▶ _Items_:

---------------

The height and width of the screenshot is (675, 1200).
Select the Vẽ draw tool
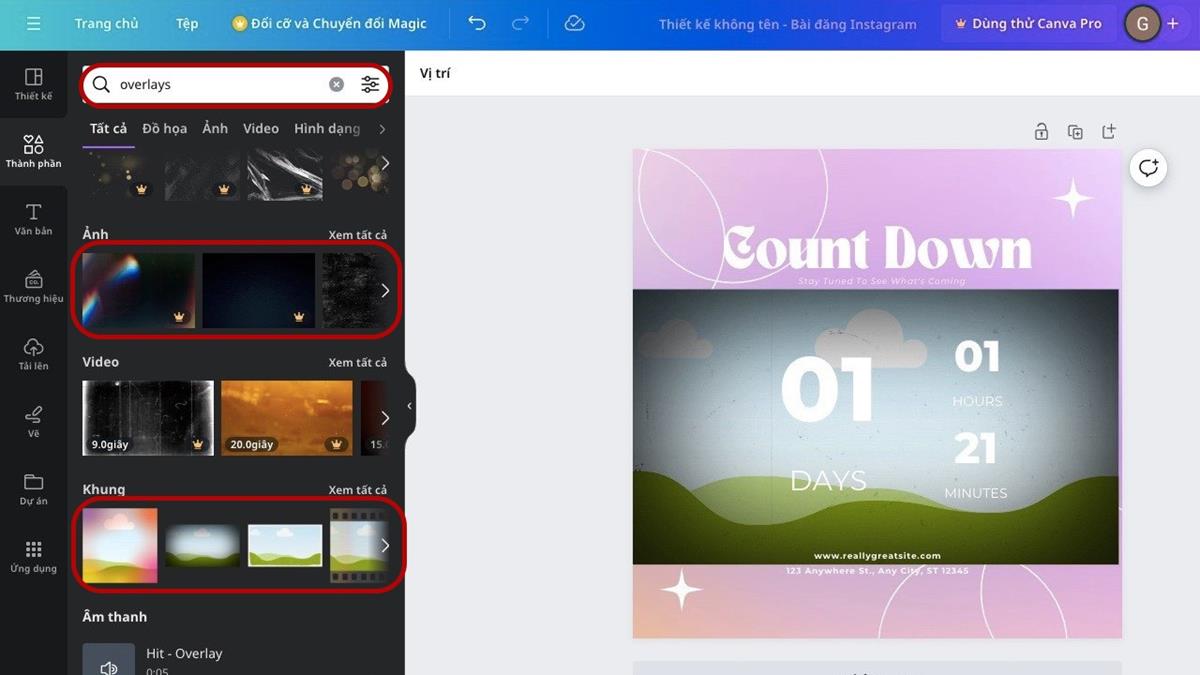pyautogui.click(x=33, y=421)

---------------

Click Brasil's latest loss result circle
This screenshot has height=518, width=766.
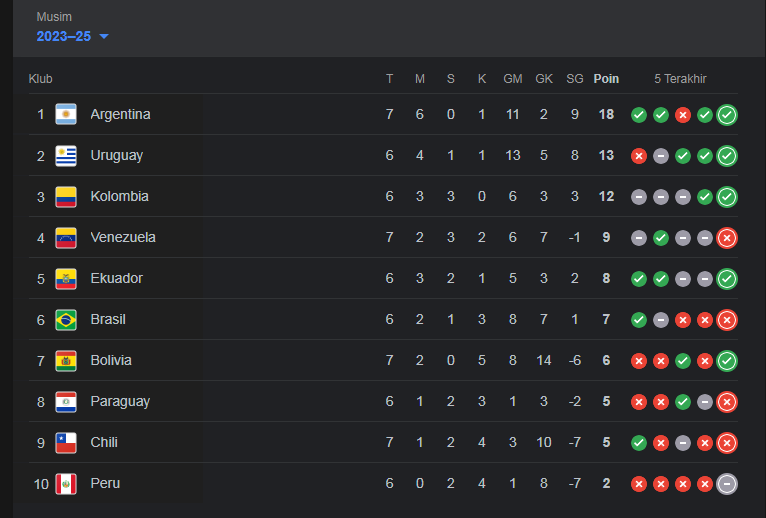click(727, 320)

---------------

Format the lines of the listing between the line containing "The height and" and the line containing "pyautogui.click(x=33, y=421)", inclusive, as a Markdown table with the columns Row and Line. Skip blank lines and leave the pictures out.

| Row | Line |
|---|---|
| 1 | The height and width of the screenshot is (675, 1200). |
| 2 | Select the Vẽ draw tool |
| 3 | pyautogui.click(x=33, y=421) |